Aspect 32: The method of Aspect 31, wherein the access link operation information includes an indication of at least one of: a quantity of active component carriers or bandwidth parts per component carrier supported during operation in the energy mode, a quantity of inactive component carriers or bandwidth parts per component carrier supported during operation in the energy mode, a quantity of dormant component carriers or bandwidth parts per component carrier supported during operation in the energy mode, an amount of time needed to change a bandwidth part or modify a component carrier during operation in the energy mode, an amount of repetition of uplink resources supported during operation in the energy mode, a quantity of reporting configurations in a CSI-RS supported during operation in the energy mode, a quantity of CSI-RS processes or CSI-RS resources per report supported during operation in the energy mode, a maximum transmit power during operation in the energy mode, a quantity of reference signal resources supported during operation in the energy mode, or a status of a PA.

Aspect 33: The method of any of Aspects 22-32, further comprising receiving sidelink operation information associated with the energy mode, wherein the configuration is based at least in part on the sidelink operation information.

Aspect 34: The method of Aspect 33, wherein the sidelink operation information includes an indication of at least one of: a quantity of component carriers, bandwidth parts per component carrier, or resource pools supported during operation in the energy mode, a sidelink relaying capability during operation in the energy mode, a wireless charging capability during operation in the energy mode, a sensing capability during operation in the energy mode, or a status of a PA.

Aspect 35: The method of any of Aspects 22-24, wherein the configuration indicates a set of parameters for a resource pool to be used during operation in the energy mode.

Aspect 36: The method of Aspect 35, wherein the resource pool is a resource pool dedicated for use by energy harvesting devices.

Aspect 37: The method of any of Aspects 22-36, wherein the configuration indicates a periodicity of reporting for inter-UE coordination during operation in the energy mode.

Aspect 38: The method of any of Aspects 22-37, wherein the configuration indicates an RSRP threshold for inter-UE coordination during operation in the energy mode.

Aspect 39: The method of any of Aspects 22-38, wherein the configuration indicates a set of resources of a resource pool assigned to the UE during operation in the energy mode.

Aspect 40: The method of any of Aspects 22-39, wherein the configuration indicates a synchronization signal transmission periodicity during operation in the energy mode.

Aspect 41: An apparatus for wireless communication at a device, comprising a processor; memory coupled with the processor; and instructions stored in the memory and executable by the processor to cause the apparatus to perform the method of one or more of Aspects 1-21.

Aspect 42: A device for wireless communication, comprising a memory and one or more processors coupled to the memory, the one or more processors configured to perform the method of one or more of Aspects 1-21.

Aspect 43: An apparatus for wireless communication, comprising at least one means for performing the method of one or more of Aspects 1-21.

Aspect 44: A non-transitory computer-readable medium storing code for wireless communication, the code comprising instructions executable by a processor to perform the method of one or more of Aspects 1-21.

Aspect 45: A non-transitory computer-readable medium storing a set of instructions for wireless communication, the set of instructions comprising one or more instructions that, when executed by one or more processors of a device, cause the device to perform the method of one or more of Aspects 1-21.
════════
WHAT IS ASKED:
[1] In the energy-mode aspects text, what use is the resource pool in Aspect 36 dedicated to?
[2] Continue the energy-mode aspects text from the point where it stops after Aspect 45.

LISTED ENTRIES:
════════
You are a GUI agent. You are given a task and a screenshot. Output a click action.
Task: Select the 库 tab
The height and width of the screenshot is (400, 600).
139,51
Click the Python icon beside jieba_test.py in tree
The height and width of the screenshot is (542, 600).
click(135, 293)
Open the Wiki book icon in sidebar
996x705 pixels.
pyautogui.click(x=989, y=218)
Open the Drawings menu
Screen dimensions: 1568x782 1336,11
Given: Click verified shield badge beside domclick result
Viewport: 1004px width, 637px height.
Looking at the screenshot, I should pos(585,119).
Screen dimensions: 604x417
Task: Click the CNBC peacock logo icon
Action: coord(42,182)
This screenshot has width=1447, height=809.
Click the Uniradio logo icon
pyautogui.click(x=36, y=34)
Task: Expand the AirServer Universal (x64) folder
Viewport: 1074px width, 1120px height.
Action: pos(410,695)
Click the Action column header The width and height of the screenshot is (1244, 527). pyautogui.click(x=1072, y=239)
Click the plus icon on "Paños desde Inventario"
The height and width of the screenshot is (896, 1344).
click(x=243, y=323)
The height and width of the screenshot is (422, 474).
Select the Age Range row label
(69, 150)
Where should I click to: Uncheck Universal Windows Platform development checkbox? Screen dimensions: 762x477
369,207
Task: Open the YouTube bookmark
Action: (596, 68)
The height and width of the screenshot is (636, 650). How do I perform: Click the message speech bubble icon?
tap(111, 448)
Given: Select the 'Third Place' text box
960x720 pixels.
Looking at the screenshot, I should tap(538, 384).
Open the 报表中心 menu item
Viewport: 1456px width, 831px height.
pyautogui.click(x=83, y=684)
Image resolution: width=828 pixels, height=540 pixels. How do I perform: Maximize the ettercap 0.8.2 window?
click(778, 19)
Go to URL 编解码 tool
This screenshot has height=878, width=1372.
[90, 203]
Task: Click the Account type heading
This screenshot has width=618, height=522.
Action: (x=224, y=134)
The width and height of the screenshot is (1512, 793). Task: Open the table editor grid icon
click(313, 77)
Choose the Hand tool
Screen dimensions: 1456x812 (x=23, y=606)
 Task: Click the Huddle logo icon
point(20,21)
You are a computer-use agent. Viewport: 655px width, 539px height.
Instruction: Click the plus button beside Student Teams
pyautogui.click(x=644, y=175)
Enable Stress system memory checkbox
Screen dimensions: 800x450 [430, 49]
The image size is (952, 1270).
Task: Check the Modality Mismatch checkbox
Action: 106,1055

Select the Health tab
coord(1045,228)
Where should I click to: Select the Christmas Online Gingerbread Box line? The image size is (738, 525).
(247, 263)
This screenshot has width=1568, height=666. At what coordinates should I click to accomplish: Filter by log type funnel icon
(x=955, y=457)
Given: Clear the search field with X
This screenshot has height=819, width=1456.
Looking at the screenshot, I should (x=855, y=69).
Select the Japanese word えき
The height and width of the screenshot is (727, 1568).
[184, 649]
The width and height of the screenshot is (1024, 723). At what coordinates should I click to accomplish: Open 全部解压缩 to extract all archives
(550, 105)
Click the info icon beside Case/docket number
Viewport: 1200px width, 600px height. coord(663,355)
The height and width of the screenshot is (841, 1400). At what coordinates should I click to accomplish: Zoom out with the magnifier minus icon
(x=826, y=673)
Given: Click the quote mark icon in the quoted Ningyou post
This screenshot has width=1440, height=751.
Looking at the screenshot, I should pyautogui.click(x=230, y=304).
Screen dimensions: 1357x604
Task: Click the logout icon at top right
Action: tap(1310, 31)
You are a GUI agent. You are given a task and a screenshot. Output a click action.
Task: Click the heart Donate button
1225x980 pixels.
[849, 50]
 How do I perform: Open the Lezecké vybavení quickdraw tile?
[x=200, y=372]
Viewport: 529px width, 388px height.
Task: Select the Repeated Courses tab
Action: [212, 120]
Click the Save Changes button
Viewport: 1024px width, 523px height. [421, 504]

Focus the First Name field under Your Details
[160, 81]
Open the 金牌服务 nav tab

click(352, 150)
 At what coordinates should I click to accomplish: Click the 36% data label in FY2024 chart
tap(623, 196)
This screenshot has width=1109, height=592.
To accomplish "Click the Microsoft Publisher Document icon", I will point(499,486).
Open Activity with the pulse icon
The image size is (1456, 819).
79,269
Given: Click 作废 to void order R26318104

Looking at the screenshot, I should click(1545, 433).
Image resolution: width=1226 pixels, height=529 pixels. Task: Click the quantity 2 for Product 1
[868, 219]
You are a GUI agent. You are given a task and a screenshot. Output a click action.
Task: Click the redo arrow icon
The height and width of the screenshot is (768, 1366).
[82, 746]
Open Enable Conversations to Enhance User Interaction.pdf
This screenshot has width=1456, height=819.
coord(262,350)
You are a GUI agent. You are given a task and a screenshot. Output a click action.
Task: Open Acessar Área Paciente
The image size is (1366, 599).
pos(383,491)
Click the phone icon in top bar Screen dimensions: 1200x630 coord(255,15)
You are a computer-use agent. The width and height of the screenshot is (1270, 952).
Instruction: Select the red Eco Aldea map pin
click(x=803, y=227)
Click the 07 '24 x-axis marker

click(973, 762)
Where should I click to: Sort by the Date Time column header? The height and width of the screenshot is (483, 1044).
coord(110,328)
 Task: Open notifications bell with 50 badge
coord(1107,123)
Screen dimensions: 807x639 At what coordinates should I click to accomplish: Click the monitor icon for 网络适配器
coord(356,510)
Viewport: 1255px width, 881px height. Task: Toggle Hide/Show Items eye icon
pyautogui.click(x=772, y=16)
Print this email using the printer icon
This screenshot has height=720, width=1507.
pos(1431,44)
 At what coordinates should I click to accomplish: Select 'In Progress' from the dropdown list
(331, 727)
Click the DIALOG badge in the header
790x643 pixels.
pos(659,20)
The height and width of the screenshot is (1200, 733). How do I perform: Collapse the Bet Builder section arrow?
════════
EXPECTED RESPONSES:
[1] It is dedicated for use by energy harvesting devices.

[2]
Aspect 46: An apparatus for wireless communication at a device, comprising a processor; memory coupled with the processor; and instructions stored in the memory and executable by the processor to cause the apparatus to perform the method of one or more of Aspects 22-40.

Aspect 47: A device for wireless communication, comprising a memory and one or more processors coupled to the memory, the one or more processors configured to perform the method of one or more of Aspects 22-40.

Aspect 48: An apparatus for wireless communication, comprising at least one means for performing the method of one or more of Aspects 22-40.

Aspect 49: A non-transitory computer-readable medium storing code for wireless communication, the code comprising instructions executable by a processor to perform the method of one or more of Aspects 22-40.

Aspect 50: A non-transitory computer-readable medium storing a set of instructions for wireless communication, the set of instructions comprising one or more instructions that, when executed by one or more processors of a device, cause the device to perform the method of one or more of Aspects 22-40.

The foregoing disclosure provides illustration and description but is not intended to be exhaustive or to limit the aspects to the precise forms disclosed. Modifications and variations may be made in light of the above disclosure or may be acquired from practice of the aspects.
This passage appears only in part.